■ **PROMPT**
Lines to return, exactly: from the line with "Visit MOPS (1546, 82)" to the line with "Submission Guidelines (1439, 1166)" in the entries below, both included.

Stored items:

------------------------

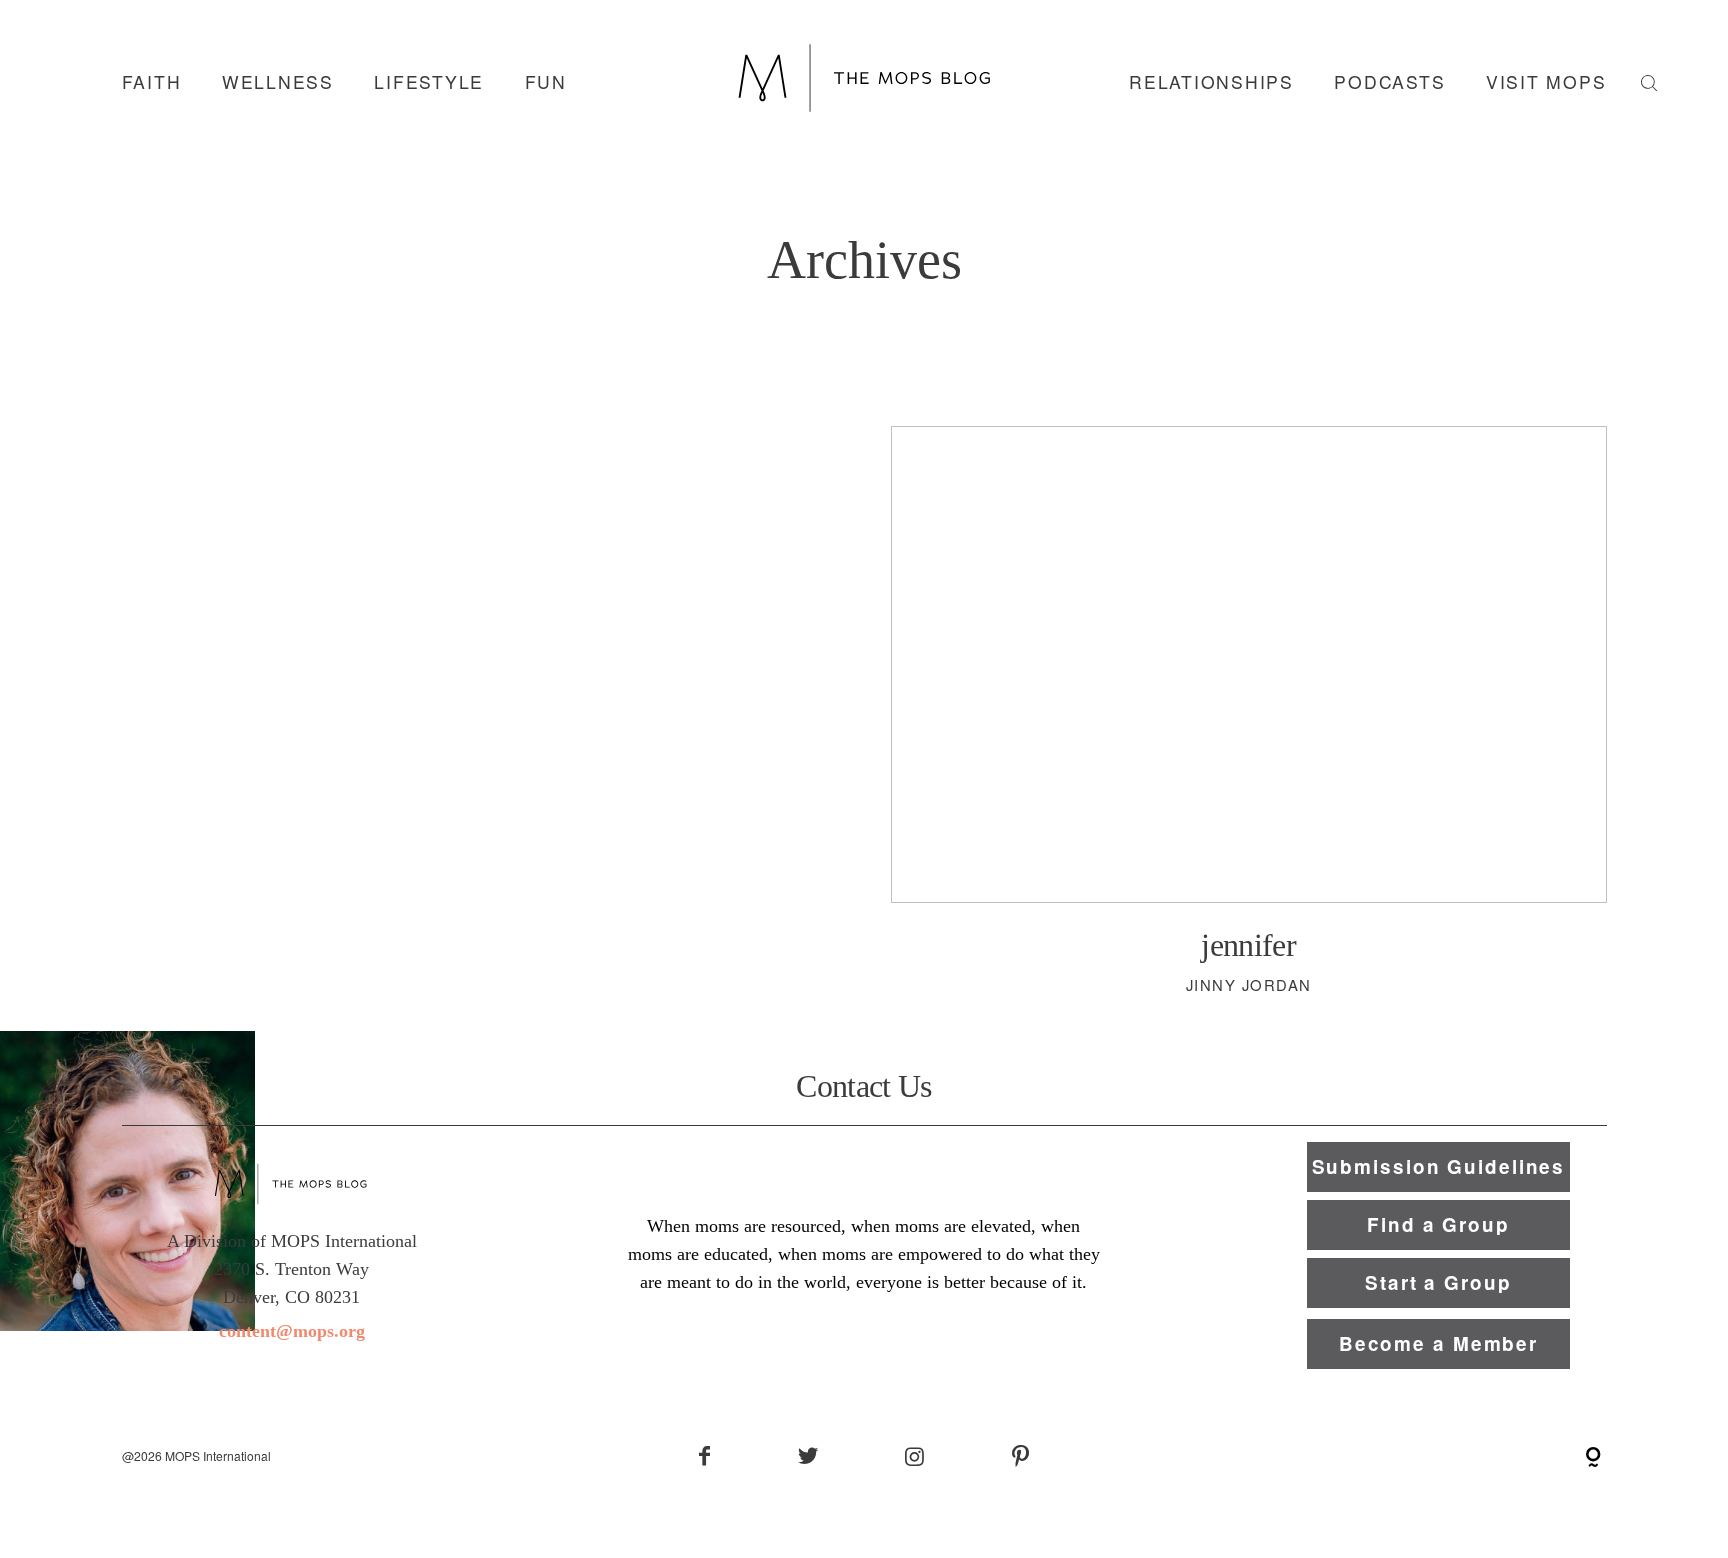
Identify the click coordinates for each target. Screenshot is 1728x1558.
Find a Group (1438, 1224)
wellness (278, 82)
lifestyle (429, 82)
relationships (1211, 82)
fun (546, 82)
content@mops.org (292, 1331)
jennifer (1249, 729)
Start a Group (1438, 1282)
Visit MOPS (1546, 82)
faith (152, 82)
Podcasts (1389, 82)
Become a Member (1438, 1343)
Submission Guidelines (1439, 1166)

------------------------

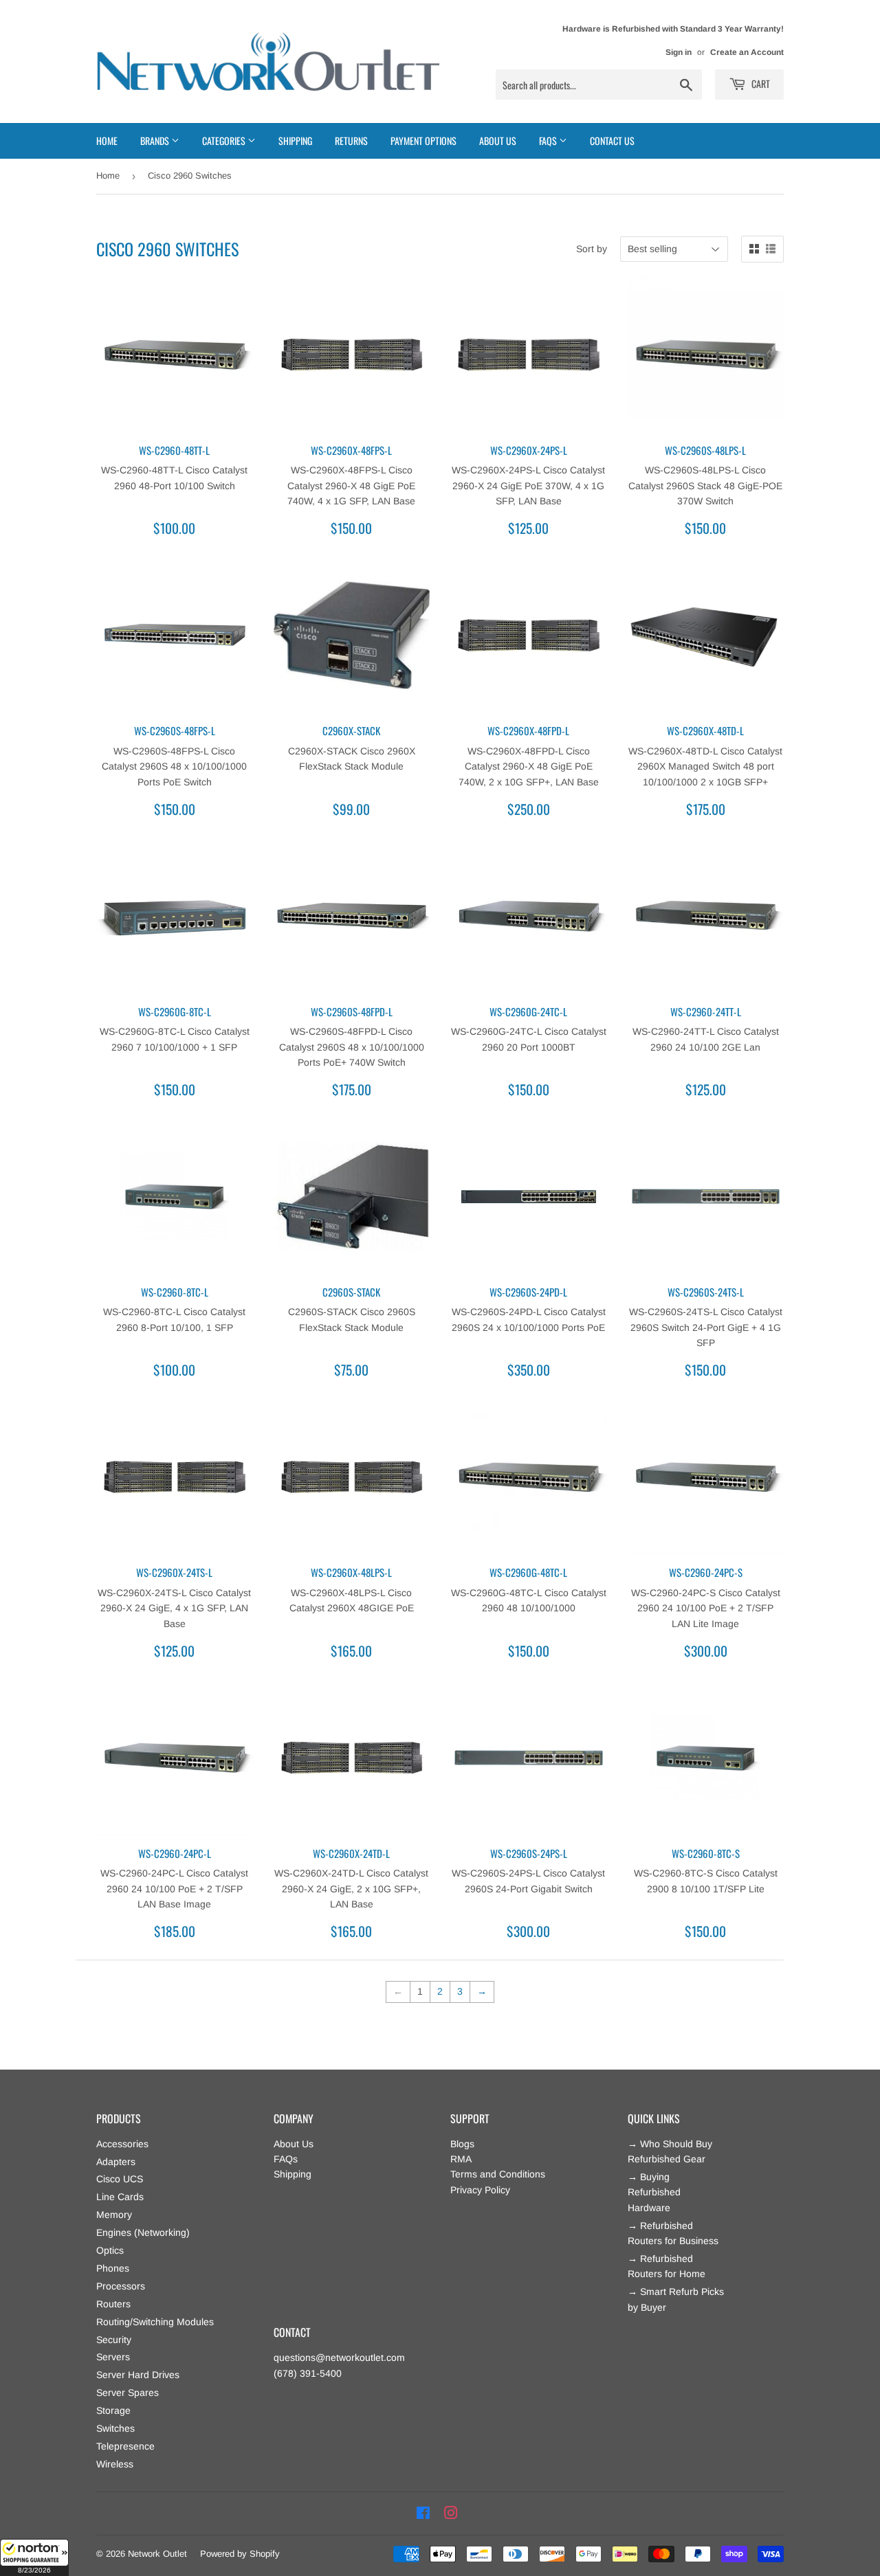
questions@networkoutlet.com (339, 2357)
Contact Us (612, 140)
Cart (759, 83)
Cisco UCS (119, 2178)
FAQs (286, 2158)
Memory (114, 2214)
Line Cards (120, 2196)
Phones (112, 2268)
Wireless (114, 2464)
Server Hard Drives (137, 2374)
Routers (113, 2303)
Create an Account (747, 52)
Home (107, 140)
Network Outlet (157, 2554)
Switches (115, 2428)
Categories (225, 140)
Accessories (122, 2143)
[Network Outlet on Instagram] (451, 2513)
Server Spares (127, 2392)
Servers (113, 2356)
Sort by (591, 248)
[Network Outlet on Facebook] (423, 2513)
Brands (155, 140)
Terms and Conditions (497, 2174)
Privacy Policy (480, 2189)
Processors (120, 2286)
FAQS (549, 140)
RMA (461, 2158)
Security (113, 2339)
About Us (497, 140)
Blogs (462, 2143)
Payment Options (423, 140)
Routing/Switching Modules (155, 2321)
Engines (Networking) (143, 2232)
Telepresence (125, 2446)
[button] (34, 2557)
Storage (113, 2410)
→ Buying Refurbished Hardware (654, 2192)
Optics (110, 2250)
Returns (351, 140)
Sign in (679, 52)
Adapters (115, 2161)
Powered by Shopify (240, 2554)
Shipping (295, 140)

------------------------

■ **EXERCISE OUTPUT**
Visit MOPS (1546, 82)
faith (152, 82)
Podcasts (1389, 82)
Become a Member (1438, 1343)
Submission Guidelines (1439, 1166)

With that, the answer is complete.